*Texto dado*:

┄┄┄┄┄┄┄┄┄┄

El Juicio a las Juntas contado en primera persona

El 9 de diciembre se cumplirán 40 años del juicio democrático a los comandantes de la dictadura. Los periodistas no suelen escribir en primera persona del singular, porque habitualmente ese “yo” no interesa. Pero aquí va una excepción. Granovsky cubrió el Juicio a las Juntas para el diario La Razón de Jacobo Timerman y esta vez quiso narrar esa experiencia.

Siempre pensé que mi tío Gregorio estaba loco. Cuando en 1977 una patota militar mató a mi primo Mario Lerner porque no se dejó secuestrar en la calle Don Bosco, pleno Almagro, el tío Gregorio y la tía Celina lloraron. Lloraron mucho. Pero muy pronto el tío tomó una decisión taxativa.

–Voy a averiguar quién mató a Mario y quién lo mandó secuestrar –me anunció.

–Tío, vos estás loco –le fuimos diciendo en la familia.

–Ustedes no entienden –replicaba–. Un día, en este país va a volver la democracia, y a estos asesinos los van a condenar. Quiero ayudar desde ahora a que eso sea posible.

Recordé ese diálogo el 29 de julio de 1985, cuando el tío Gregorio se acomodó en la silla de los testigos del Juicio a las Juntas.

Yo llevaba cinco años viviendo del periodismo y era uno de los que cubría el Juicio para el diario La Razón que dirigía Jacobo Timerman. También estaba Sergio Ciancaglini, y en la redacción nos editaban con rigor y cariño Luis Bruschtein y el Ruso Néstor Straimel.

┄┄┄┄┄┄┄┄┄┄

*Material proporcionado*:
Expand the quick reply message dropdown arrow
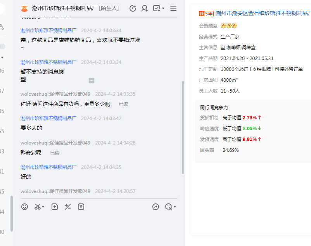pyautogui.click(x=175, y=207)
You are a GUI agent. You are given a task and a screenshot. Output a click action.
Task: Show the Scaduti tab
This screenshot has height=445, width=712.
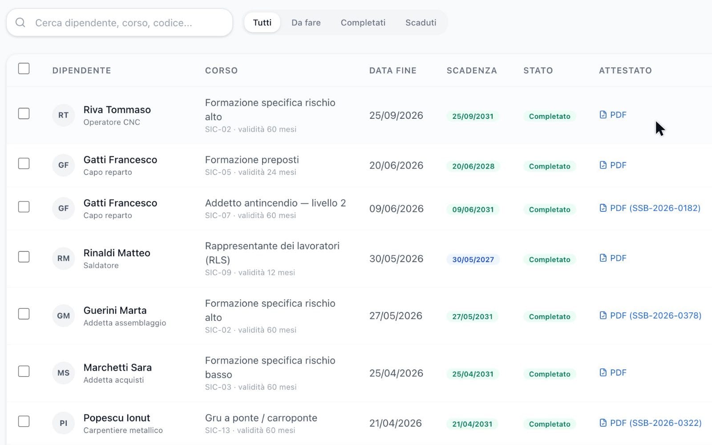tap(421, 23)
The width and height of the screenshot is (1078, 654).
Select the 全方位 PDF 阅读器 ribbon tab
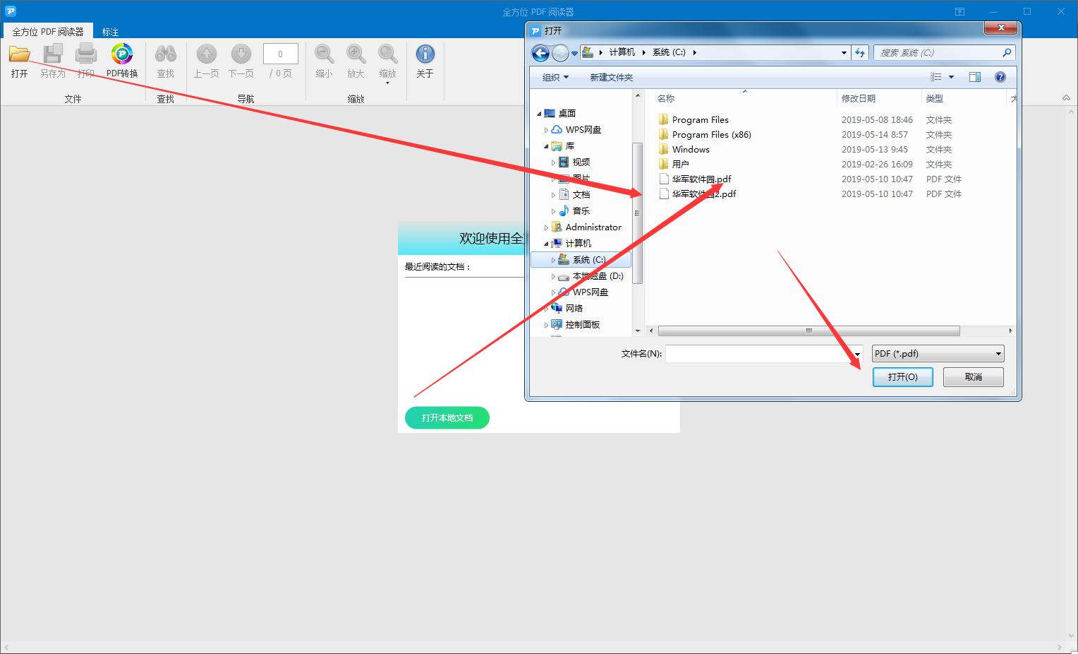pos(48,32)
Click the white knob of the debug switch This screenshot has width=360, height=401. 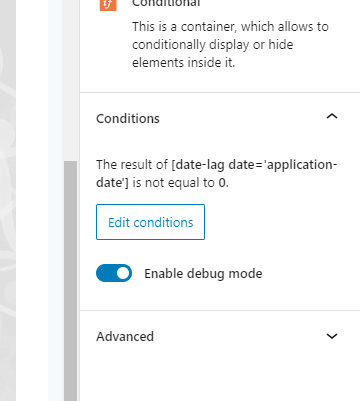(x=123, y=273)
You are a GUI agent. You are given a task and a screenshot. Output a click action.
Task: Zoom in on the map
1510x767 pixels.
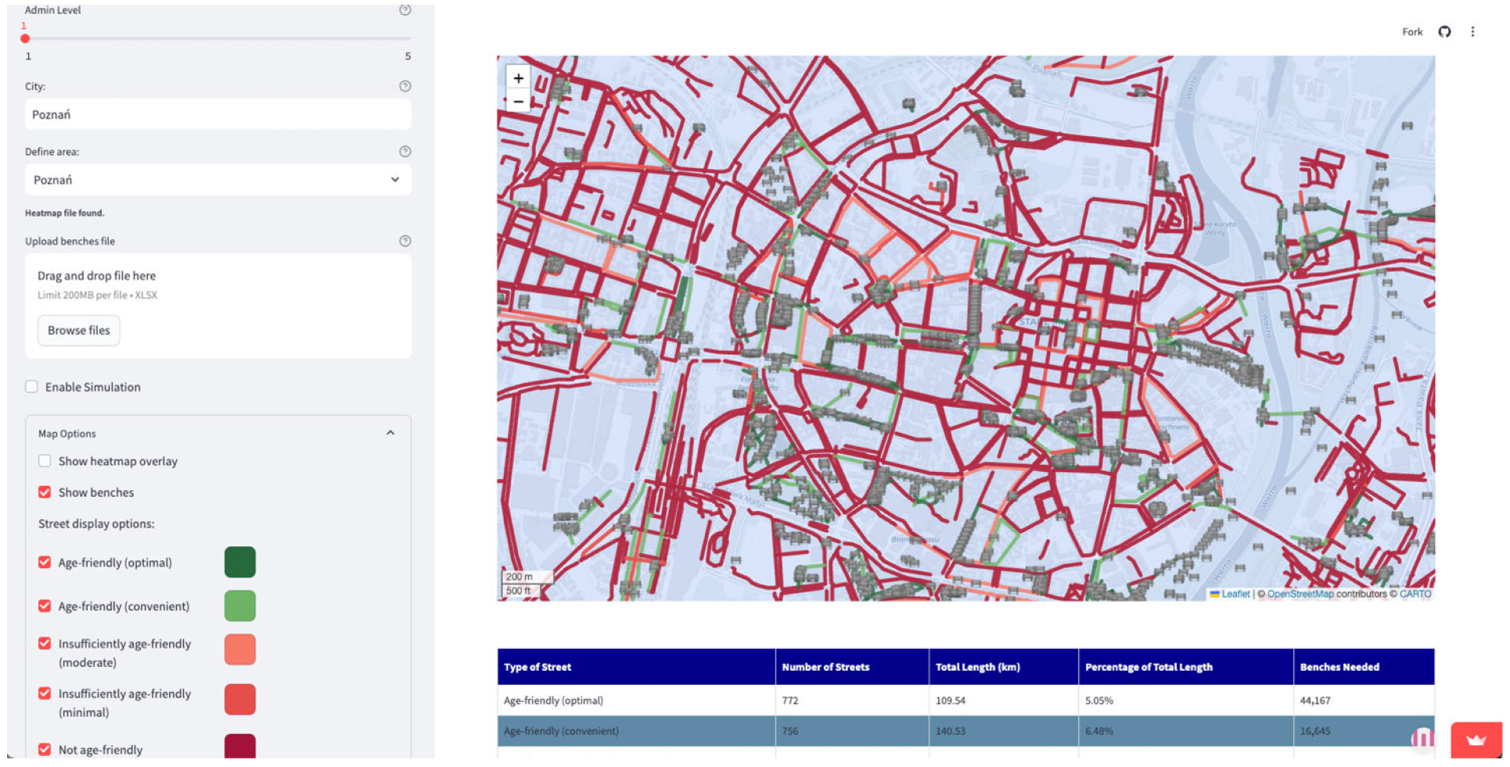pos(518,78)
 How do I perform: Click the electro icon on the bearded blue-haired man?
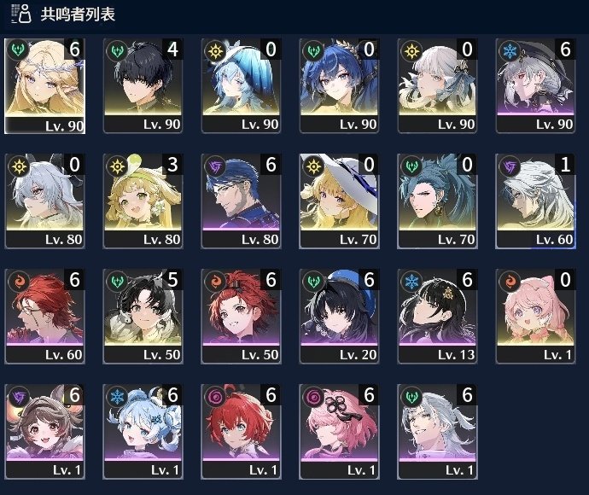pos(216,166)
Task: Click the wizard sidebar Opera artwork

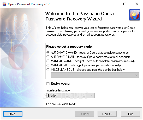Action: coord(21,58)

┄┄┄┄┄┄┄┄┄┄

*Consigna*:
Reescribe el pasaje del relato sobre el Juicio a las Juntas que empieza con "Yo llevaba cinco" y sigue hasta "Ruso Néstor Straimel.", y pon "paciencia" en lugar de "cariño". Las líneas son material independiente del relato.

*Ejercicio resuelto*:
Yo llevaba cinco años viviendo del periodismo y era uno de los que cubría el Juicio para el diario La Razón que dirigía Jacobo Timerman. También estaba Sergio Ciancaglini, y en la redacción nos editaban con rigor y paciencia Luis Bruschtein y el Ruso Néstor Straimel.